==== RECORDS ====
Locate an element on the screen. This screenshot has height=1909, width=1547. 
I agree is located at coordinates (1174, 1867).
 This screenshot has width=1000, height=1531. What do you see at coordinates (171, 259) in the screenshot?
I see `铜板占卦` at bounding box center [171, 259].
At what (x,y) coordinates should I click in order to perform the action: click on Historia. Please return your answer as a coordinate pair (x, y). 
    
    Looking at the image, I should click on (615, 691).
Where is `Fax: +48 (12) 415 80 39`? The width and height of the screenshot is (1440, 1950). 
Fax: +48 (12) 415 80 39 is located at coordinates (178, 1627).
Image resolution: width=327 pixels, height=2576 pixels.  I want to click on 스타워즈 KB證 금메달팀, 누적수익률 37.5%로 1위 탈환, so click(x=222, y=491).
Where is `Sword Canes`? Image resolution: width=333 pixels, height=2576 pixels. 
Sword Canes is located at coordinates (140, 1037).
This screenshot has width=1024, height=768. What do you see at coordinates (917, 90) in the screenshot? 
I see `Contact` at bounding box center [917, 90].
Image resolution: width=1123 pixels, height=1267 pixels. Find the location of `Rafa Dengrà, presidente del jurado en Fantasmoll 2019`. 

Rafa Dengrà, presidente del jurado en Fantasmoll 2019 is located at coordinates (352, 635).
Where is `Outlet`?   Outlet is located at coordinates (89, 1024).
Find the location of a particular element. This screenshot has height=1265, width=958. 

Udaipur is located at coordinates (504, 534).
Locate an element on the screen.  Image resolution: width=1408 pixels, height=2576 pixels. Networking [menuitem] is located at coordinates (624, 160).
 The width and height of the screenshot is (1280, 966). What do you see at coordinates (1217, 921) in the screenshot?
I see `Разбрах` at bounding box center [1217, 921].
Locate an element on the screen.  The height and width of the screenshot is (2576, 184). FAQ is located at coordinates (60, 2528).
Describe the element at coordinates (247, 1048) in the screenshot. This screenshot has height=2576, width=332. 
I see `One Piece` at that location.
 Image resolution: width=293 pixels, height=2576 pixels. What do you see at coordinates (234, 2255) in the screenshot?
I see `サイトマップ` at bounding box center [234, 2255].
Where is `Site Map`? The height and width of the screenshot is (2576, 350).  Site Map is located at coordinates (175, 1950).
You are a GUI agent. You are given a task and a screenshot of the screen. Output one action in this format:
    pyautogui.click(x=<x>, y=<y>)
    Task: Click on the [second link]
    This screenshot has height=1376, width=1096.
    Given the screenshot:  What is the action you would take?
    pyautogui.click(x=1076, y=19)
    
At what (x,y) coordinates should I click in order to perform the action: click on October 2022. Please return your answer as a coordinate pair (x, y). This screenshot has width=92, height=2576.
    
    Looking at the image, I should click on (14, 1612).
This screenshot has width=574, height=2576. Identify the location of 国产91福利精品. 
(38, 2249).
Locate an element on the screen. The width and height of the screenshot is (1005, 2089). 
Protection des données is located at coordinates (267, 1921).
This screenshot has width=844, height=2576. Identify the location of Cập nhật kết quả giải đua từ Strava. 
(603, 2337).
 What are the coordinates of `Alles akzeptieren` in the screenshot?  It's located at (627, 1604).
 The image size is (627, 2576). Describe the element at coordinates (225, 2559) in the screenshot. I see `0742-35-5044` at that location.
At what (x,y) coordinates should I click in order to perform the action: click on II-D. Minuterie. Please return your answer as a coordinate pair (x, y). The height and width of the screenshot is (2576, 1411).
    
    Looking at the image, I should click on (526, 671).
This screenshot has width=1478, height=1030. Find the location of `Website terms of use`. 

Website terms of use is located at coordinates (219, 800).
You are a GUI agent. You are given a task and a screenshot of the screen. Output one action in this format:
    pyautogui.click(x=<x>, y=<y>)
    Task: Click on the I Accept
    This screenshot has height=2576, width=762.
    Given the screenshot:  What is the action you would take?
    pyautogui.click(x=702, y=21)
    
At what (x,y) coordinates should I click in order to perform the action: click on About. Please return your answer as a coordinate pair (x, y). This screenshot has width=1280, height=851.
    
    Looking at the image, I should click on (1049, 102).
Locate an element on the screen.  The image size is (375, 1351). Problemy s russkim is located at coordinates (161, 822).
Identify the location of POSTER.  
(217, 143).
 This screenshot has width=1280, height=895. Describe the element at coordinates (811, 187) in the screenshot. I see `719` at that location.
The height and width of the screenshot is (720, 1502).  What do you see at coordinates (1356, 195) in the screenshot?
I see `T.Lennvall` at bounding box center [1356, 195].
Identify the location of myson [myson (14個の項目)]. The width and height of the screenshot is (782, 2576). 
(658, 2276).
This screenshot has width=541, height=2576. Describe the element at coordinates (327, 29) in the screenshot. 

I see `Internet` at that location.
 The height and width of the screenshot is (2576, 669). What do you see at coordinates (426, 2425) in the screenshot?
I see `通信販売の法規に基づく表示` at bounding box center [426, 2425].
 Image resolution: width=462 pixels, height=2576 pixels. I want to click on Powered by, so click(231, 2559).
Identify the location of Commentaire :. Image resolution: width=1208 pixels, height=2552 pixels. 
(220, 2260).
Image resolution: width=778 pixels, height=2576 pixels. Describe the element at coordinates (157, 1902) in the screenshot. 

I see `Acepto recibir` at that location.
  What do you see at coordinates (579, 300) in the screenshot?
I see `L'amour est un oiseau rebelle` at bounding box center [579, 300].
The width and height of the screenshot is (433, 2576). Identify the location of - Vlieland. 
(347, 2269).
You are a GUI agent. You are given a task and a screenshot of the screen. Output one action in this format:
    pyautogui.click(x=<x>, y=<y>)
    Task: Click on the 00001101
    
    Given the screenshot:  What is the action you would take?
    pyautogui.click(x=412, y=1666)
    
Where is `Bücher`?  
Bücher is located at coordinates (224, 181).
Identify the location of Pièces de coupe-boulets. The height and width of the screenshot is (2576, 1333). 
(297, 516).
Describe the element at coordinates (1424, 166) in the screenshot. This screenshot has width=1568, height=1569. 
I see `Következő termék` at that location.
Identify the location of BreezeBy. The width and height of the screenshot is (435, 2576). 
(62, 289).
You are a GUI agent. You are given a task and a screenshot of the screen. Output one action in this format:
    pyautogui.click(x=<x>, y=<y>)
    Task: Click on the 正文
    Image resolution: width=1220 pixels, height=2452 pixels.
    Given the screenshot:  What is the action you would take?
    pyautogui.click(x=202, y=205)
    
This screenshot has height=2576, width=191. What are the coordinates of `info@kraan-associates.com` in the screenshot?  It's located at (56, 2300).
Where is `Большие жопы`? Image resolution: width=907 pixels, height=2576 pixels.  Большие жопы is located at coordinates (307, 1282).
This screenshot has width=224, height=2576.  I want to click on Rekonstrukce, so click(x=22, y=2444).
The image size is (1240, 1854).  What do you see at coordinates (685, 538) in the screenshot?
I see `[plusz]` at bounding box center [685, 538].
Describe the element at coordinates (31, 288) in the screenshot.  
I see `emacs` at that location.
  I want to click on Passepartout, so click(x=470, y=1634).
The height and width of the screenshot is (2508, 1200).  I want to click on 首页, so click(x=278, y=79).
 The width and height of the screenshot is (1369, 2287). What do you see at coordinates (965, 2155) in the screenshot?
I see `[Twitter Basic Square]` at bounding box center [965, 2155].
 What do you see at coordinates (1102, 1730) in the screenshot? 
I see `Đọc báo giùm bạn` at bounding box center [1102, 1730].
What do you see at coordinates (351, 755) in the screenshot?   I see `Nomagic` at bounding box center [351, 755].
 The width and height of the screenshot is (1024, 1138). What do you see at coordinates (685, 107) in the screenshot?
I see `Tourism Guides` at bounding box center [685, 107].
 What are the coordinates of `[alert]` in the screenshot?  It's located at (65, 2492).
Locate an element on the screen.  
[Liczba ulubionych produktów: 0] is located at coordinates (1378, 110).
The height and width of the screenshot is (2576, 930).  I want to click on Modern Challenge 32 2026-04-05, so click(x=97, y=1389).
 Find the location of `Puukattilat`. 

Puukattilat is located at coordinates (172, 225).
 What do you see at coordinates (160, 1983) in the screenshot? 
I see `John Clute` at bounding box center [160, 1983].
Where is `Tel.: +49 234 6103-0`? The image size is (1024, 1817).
====
→ **GOAL**: How many lines in the listing above contain the string "size"? Give only the number.

→ **RESPONSE TO THE EXERCISE**: 4